Exploring the new datasets now that we got recently. These are pretty rich but one can only insert so much data on a graph. One idea is to go into connected multiple views where details are revealed in facets but that’s still an engineering question.

Events

events.csv which looks like this:

time","eventType","id","newStatus","additionalInfo"
0,"InfectionEvent",2048,"EXPOSED","This case was an initial infection"
0,"InfectionEvent",4101,"EXPOSED","This case was an initial infection"

where there are three different types of events : InfectionEvent, VirusEvent, AlertEvent

and the status changes follow the compartment structure that the underlying model follows.
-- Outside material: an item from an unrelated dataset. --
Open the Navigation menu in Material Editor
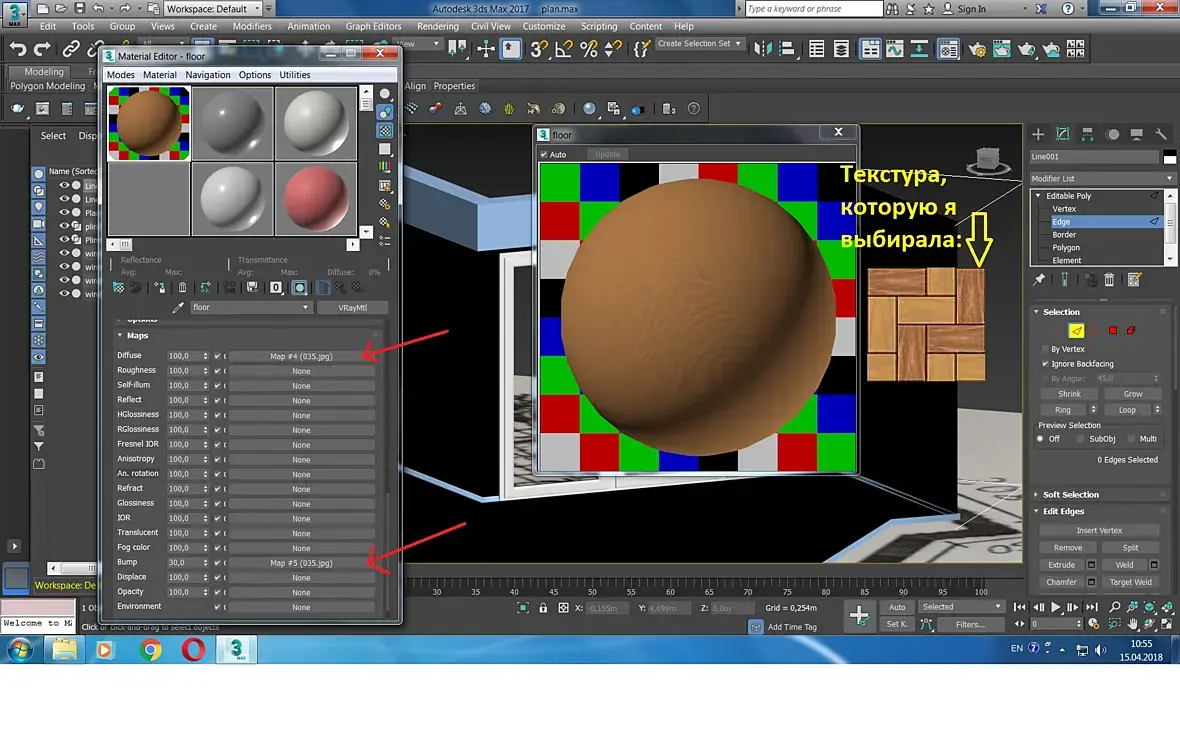1180x738 pixels. 207,75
Here are the states, I guess these are what an epidemiologist will call compartments:

array(['EXPOSED', 'ASYMPTOMATIC', 'PRESYMPTOMATIC', 'RECOVERED',
       'SYMPTOMATIC', 'REQUESTED_TEST', 'SEVERELY_SYMPTOMATIC',
       'AWAITING_RESULT', 'ALERTED', 'TESTED_POSITIVE', 'TESTED_NEGATIVE',
       'NONE', 'DEAD'], dtype=object)

Note: Correction — some of these are compartments but some of them are about events, such as testing, etc.
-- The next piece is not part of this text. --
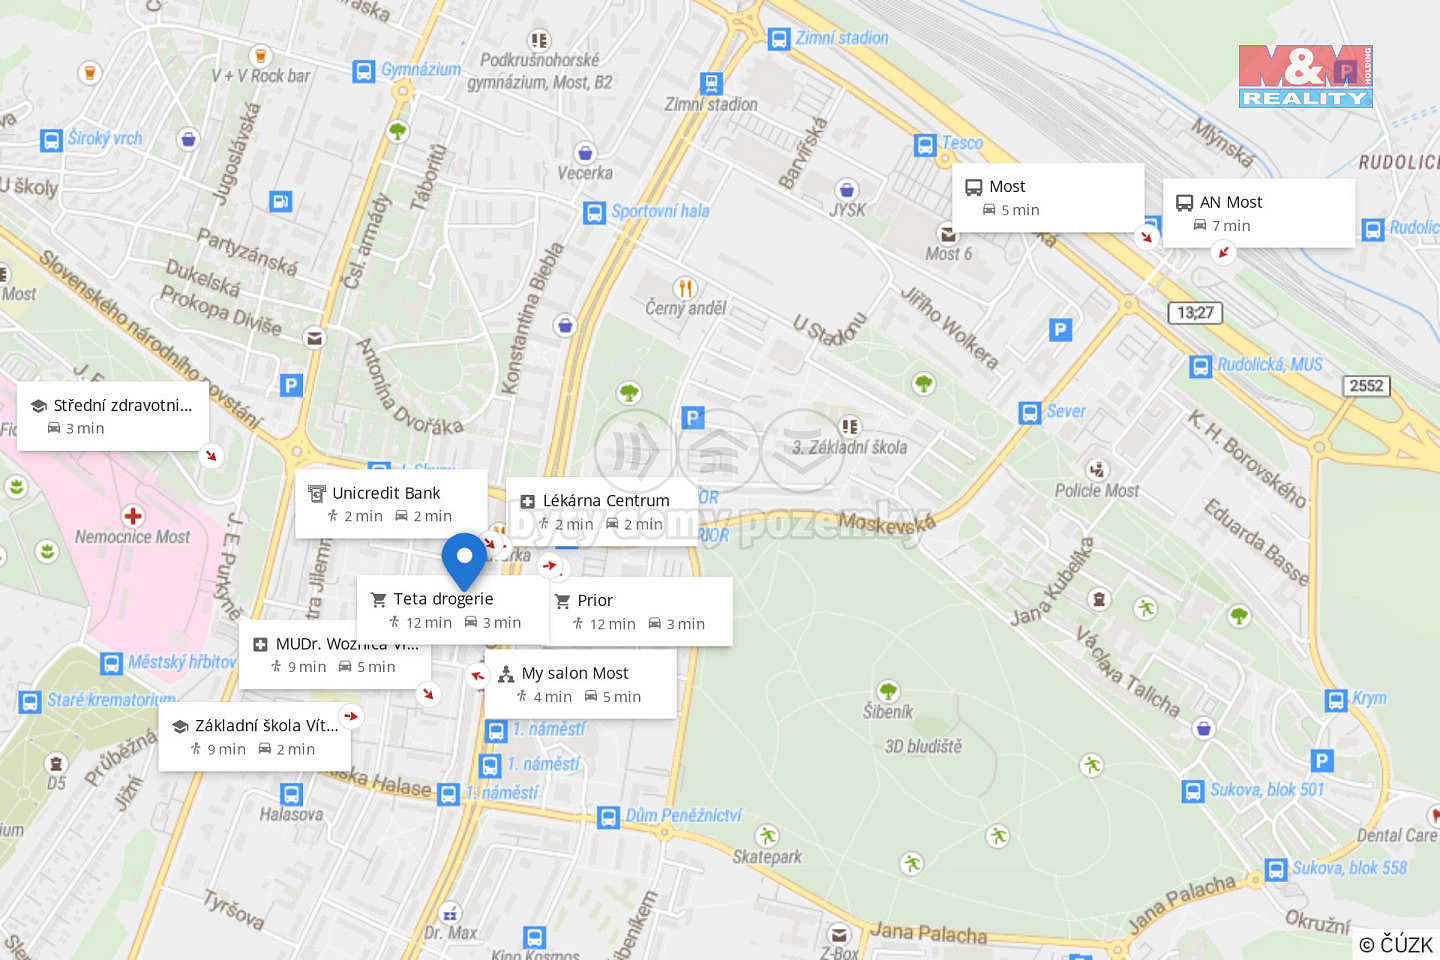Open the Prior shop info card
This screenshot has width=1440, height=960.
point(642,611)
Frequency of different infection events Frequency of different individual events

Timeline Stories There is an interesting timeline/story element to the data in this file. For instance, I’m tracing the “story” of node 15 which got infected by node 13 (first line in the infection map file):

6,"InfectionEvent",15,"EXPOSED","This case was due to contact with 13 at time = 5"
7,"VirusEvent",15,"PRESYMPTOMATIC","Old Status : EXPOSED"
11,"VirusEvent",15,"SYMPTOMATIC","Old Status : PRESYMPTOMATIC"
12,"AlertEvent",15,"REQUESTED_TEST",""
13,"VirusEvent",15,"SEVERELY_SYMPTOMATIC","Old Status : SYMPTOMATIC"
14,"AlertEvent",15,"AWAITING_RESULT",""
14,"AlertEvent",15,"TESTED_POSITIVE",""
18,"VirusEvent",15,"DEAD","Old Status : SEVERELY_SYMPTOMATIC"
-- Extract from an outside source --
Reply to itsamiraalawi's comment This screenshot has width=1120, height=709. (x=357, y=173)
Things didn’t end well for 15..

A question -- this seems like an error or a glitch:
There are nodes which are exposed twice
9,"InfectionEvent",2,"EXPOSED","This case was due to contact with 18 at time = 8"
9,"InfectionEvent",2,"EXPOSED","This case was due to contact with 2815 at time = 8"

The question here is whether there is an opportunity to reveal these timelines here? Does the timeline of a single individual matter? Probably not. So my guess is that an aggregation here would work pretty well. So I would like to think about a design on:

An aggregation on how the agents are changing states and their aggregate journeys through the states.

One idea could be to bin these events in terms of the transition types. The model description on the github page tells me that:

It comprises of S-E1-E2-Iasymp-Isymp-Isev-D-R disease progression compartments

S – Susceptible – the default condition E1 – Exposed, but not infectious E2 – Exposed, infectious, but not detectable by a test Ia – Infected and asymptomatic, will test positive Is – Infected and symptomatic, will test positive R – Recovered D – Dead

Which means there are transitions such as:

EXPOSED - PRESYMPTOMATIC
EXPOSED - ASYMPTOMATIC
PRESYMPTOMATIC - SYMPTOMATIC
SYMPTOMATIC - SEVERELY_SYMPTOMATIC
SYMPTOMATIC - RECOVERED
SEVERELY_SYMPTOMATIC - DEAD
SEVERELY_SYMPTOMATIC - RECOVERED
ASYMPTOMATIC - RECOVERED

Thinking more about these and playing around with the data, the most useful statistics about these are captured by the output with the compartment values over time. This is what epidemiologists always look at through these SEIR graphs:

I did a small design spin on those and produced the SEIR lines as a heatmap where each compartment is a “row” over the y-axis:

and only looking at symptom related series:

Contacts

contacts.csv which looks like:

time,from,to,weight,label
0,14298,14357,100,Restaurant
0,425,6831,100,School
0,301,15510,100,ConstructionSite

with the following location labels:

array(['Restaurant', 'School', 'ConstructionSite', 'Shop',
       'LargeManyAdultFamily', 'Office', 'CovidHospital', 'LargeAdult',
       'AdultPensioner', 'SmallAdult', 'SmallFamily', 'Hospital',
       'LargeTwoAdultFamily', 'Nursery', 'DoubleOlder', 'CareHome',
       'SingleParent', 'SingleAdult', 'SingleOlder'], dtype=object)  ![](https://paper-attachments.dropbox.com/s_C6E8C0FCB1B16DEE7594A2F1F9B7CE4516FE4FACF347C06F062E142B646BB744_1593701233258_image.png) | 
OK, there seems to be some expected numbers here. With school being the most with small family following.

There seems to be 20000 individuals and 8.846.925 contact events in this data.